**EXERCISE DIRECTIONS**
Could you copy every line of the data that contains the word "page"?

**GIVEN DATA**
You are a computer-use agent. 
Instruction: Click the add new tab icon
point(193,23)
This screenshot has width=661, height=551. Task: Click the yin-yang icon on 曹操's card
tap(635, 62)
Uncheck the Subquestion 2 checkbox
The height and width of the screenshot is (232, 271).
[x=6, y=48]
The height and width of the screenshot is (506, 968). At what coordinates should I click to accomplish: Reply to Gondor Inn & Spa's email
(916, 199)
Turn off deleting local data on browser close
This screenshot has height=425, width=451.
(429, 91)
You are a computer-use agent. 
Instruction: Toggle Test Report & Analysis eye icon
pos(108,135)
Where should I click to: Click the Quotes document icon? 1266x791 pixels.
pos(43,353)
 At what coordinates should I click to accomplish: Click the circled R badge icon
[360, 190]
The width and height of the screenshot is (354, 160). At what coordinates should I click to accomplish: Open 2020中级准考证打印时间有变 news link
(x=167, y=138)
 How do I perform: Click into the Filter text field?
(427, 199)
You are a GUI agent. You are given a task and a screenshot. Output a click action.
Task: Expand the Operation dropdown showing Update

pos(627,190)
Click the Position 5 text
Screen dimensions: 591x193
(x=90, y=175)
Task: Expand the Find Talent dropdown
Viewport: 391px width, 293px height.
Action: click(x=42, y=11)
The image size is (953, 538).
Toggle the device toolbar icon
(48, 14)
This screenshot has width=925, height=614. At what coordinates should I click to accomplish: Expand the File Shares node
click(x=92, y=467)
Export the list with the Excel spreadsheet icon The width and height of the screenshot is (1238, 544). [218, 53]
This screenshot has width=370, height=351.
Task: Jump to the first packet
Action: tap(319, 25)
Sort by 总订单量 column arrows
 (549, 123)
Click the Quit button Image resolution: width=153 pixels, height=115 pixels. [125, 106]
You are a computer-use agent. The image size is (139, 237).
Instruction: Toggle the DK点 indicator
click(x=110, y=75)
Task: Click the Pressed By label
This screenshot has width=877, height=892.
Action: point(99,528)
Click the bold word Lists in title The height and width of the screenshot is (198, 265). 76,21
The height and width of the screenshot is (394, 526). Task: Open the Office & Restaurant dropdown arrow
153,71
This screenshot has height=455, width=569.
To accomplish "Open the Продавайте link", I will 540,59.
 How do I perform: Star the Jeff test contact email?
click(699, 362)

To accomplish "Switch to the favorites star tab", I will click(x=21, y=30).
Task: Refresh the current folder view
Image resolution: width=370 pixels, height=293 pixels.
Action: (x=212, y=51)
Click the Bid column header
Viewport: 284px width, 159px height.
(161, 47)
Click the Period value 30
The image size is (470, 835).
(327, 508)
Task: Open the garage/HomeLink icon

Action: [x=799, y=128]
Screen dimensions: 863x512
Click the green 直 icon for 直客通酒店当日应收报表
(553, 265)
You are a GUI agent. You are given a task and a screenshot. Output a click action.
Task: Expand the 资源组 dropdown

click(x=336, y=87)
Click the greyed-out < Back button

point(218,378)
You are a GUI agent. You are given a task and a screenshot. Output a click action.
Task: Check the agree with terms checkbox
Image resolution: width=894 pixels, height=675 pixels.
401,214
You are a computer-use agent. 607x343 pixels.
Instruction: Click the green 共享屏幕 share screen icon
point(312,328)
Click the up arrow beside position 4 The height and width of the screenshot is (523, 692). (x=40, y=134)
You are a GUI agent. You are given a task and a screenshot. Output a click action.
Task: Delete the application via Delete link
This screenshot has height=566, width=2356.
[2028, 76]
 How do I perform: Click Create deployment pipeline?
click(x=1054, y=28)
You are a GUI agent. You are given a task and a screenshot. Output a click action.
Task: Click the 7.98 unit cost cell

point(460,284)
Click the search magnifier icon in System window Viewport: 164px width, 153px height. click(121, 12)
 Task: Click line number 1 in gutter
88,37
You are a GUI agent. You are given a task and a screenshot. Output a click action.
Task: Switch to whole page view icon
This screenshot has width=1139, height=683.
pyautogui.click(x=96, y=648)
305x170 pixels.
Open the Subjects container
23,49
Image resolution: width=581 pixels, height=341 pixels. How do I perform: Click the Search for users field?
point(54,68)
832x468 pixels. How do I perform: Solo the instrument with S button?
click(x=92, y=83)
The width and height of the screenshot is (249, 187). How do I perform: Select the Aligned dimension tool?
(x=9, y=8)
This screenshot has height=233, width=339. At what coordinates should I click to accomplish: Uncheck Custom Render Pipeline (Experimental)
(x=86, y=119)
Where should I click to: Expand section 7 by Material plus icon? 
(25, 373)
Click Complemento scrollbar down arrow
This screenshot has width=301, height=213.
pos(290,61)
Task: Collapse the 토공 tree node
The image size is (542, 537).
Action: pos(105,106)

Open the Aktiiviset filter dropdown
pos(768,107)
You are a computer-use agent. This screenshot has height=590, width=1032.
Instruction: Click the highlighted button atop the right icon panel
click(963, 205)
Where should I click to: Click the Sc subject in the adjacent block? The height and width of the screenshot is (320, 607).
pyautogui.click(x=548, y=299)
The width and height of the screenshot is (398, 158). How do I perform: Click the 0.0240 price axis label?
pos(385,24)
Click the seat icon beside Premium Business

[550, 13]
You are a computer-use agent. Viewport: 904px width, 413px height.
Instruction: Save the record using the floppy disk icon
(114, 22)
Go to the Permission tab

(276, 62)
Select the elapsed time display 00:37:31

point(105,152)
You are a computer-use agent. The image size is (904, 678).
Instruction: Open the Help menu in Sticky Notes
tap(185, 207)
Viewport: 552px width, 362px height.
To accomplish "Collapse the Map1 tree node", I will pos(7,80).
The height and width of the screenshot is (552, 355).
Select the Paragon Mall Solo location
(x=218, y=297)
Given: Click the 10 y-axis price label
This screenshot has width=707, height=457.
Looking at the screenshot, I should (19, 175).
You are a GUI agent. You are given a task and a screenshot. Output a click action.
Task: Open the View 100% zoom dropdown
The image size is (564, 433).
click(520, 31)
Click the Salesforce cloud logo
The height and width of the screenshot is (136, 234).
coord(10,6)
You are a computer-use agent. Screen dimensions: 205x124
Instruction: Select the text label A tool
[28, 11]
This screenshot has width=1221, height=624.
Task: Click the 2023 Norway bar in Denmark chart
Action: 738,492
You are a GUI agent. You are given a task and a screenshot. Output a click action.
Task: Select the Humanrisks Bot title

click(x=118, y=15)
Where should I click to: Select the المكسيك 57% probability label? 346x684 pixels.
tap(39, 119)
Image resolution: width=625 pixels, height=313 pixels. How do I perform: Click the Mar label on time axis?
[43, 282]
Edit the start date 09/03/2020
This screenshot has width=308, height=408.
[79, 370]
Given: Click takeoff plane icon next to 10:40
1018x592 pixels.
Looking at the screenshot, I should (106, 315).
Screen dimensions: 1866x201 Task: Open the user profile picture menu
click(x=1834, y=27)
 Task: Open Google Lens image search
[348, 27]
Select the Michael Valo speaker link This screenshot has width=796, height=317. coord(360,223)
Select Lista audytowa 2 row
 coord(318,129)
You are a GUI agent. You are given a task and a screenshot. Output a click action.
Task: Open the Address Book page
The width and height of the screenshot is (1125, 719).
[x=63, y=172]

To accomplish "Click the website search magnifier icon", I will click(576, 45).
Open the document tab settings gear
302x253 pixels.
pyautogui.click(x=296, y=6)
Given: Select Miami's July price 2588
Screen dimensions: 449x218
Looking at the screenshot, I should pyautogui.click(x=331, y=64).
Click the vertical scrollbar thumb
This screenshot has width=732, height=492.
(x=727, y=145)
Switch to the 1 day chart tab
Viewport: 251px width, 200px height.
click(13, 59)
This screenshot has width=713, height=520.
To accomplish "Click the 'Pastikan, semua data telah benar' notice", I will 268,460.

**REPLY**
Task: Switch to whole page view icon
Task: Open the Address Book page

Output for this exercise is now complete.